Occupy Sandy only operated their own hubs, and actively supported and cultivated the creation of neighbor-run locations. Midland Avenue Neighborhood Relief & Cedar Grove Community Hub were both run by longtime New York residents and provided 24-hour support through the first winter post-Sandy.

===Online collaboration===
Occupy Sandy's online presence is coordinated through a website organized and run by members of InterOccupy and OWS Tech Ops. Social networking sites, such as Facebook and Twitter, have been used extensively by Occupy Sandy members to inform others involved in the relief effort and elsewhere on what supplies and assistance are needed in which parts of the affected areas.

After comparison of websites, a wedding registry was created on Amazon.com to list items and materials needed in the relief effort, allowing people in the US and the rest of the world to donate goods. As of January 25, 2013, more than $717,900 has been spent on the items in the registry. Amazon.com has not been cooperative with Occupy Sandy to give the group for specific details about the numbers.

A local business registry was created modeling similar concepts to the Amazon relief item registry but putting 100% of the funds raised for needed tools, materials and goods directly in the hands of locally owned businesses in the areas hit hardest by Superstorm Sandy. The items purchased from the Occupy Sandy Local Business Registry were delivered directly from local stores to affected neighbors through the Staten Island Tool Lending Library.

=== Long-term mutual aid projects ===

From its start mutual aid principles were worked into the volunteer skill share orientations and in the participation of its members with the affected communities encouraged the creation of small projects, co-ops, and neighbor-led efforts.

Placing a focus on individuals becoming empowered, Occupy Sandy was able to encourage a culture of innovation & social business incubation in the hardest hit areas. The Brooklyn, Lower East Side, Rockaways and the Staten Island Long Term Recovery Organizations all were facilitated by Occupy volunteers using NY General Assembly-style meeting tools including the Occupy hand signals.

Their work through the Occupy Sandy Project Spokes Council provided large grants using a participatory budgeting frame work to the affected communities and fostered grassroots micro local projects such as Respond & Rebuild, Staten Island Tool Library, The People's Recovery Summit, Feeding Families Community Garden, Midland Avenue Neighborhood Relief, The May Edwards Chinn Memorial Food Pantry & Clinic, Hart & Soul and a citywide network of home cooks to supply the support hubs.

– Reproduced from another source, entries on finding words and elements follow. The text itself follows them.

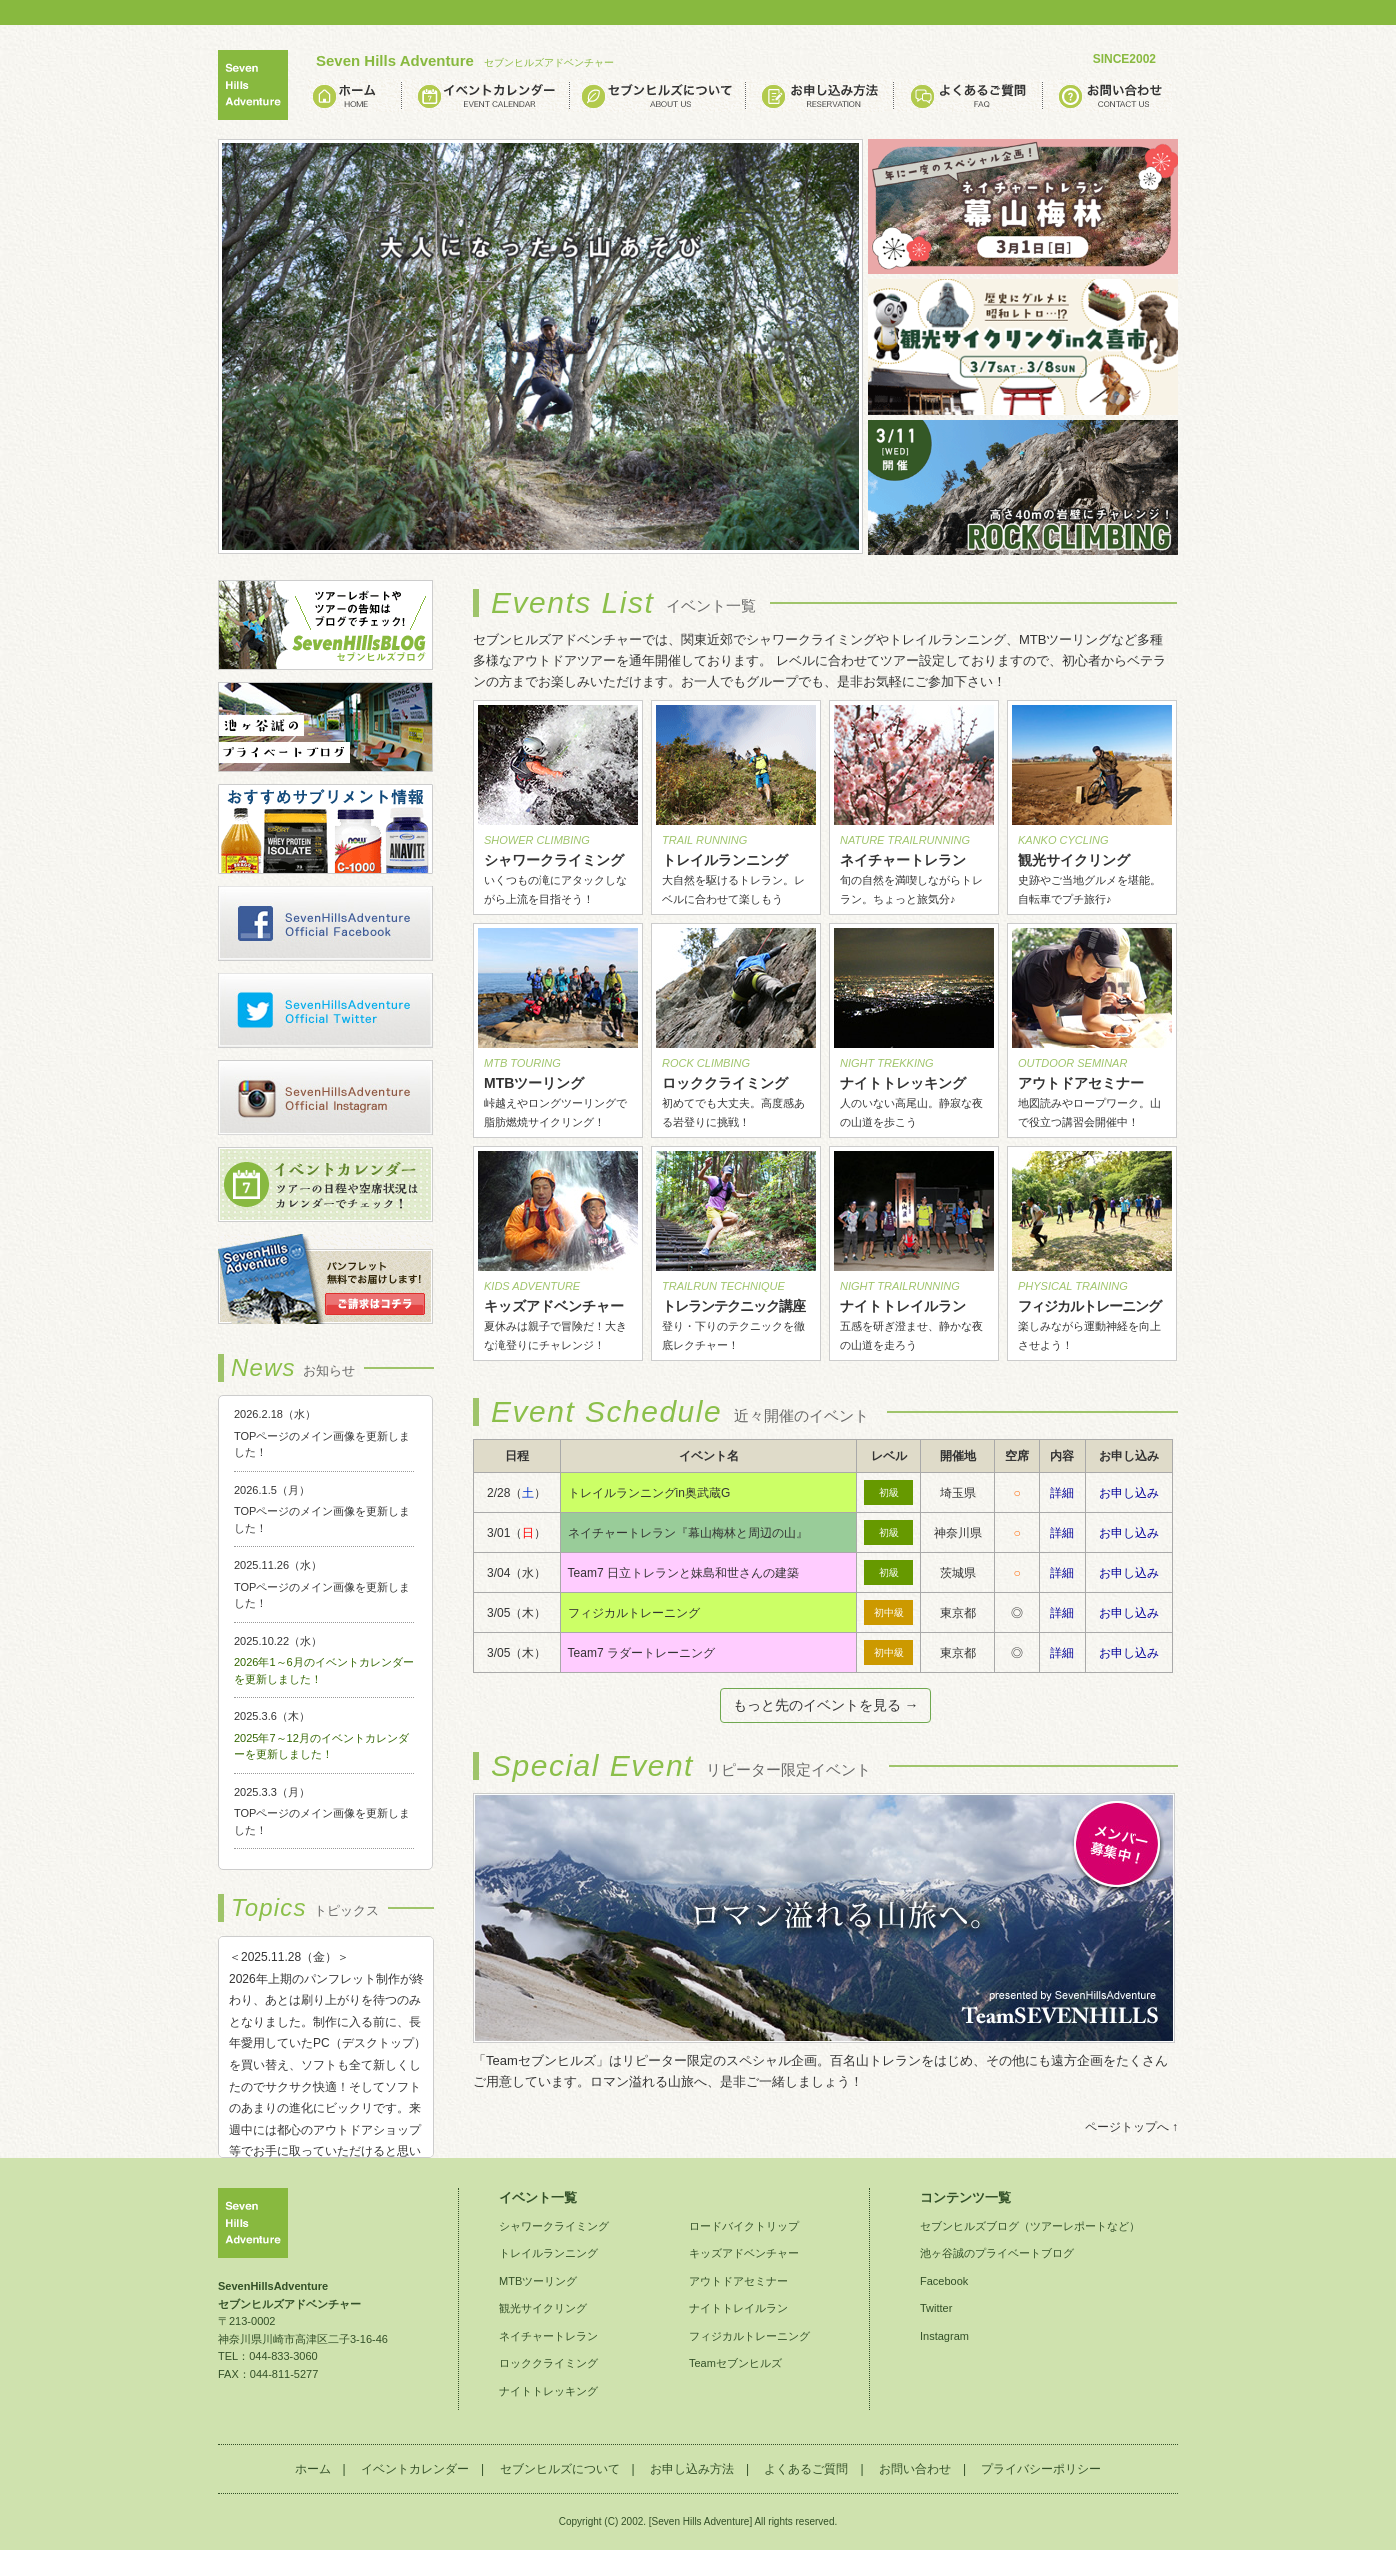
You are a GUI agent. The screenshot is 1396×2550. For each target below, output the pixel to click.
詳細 (1062, 1493)
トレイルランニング (548, 2253)
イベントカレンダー (415, 2469)
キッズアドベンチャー (744, 2253)
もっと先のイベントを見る (819, 1705)
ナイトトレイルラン (738, 2308)
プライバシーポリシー (1041, 2469)
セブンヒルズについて (560, 2469)
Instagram (944, 2336)
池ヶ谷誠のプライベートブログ (997, 2253)
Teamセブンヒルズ (735, 2363)
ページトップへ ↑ (1131, 2127)
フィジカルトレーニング (749, 2336)
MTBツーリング (538, 2281)
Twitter (936, 2308)
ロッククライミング (548, 2363)
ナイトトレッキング (548, 2391)
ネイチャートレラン (548, 2336)
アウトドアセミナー (738, 2281)
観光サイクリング (543, 2308)
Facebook (944, 2281)
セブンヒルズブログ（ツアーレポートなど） (1030, 2226)
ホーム (313, 2469)
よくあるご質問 (806, 2469)
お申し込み (1129, 1493)
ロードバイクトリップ (744, 2226)
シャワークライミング (554, 2226)
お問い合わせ (915, 2469)
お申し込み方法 (692, 2469)
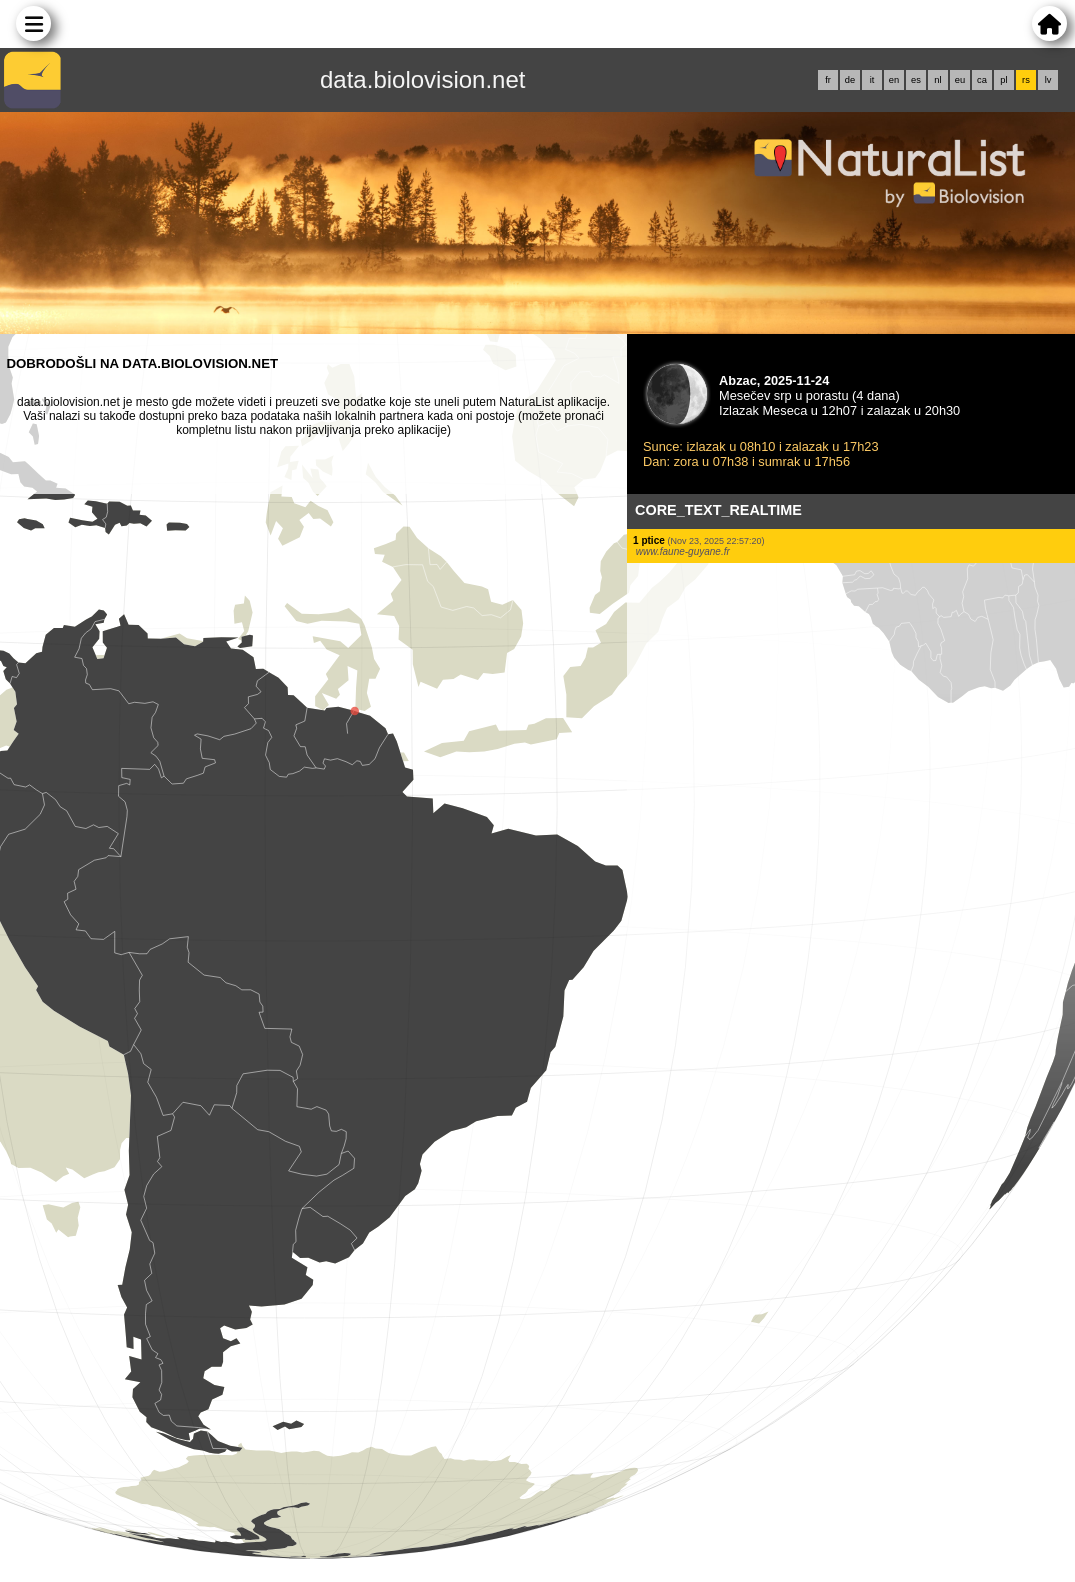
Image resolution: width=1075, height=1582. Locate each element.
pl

===Mold removal and remediation===

Due to the unique circumstances of the combination of ocean tidal surge during Sandy and the type of low income bungalow homes affected, extensive education and community outreach had to be done about proper mold remediation. Canvassing, mold skill shares, volunteer mold removal was offered as a first response by Occupy Sandy. Without any national certification, education, or accurate information available Occupy Sandy coordinators had to become self-taught experts in the subject.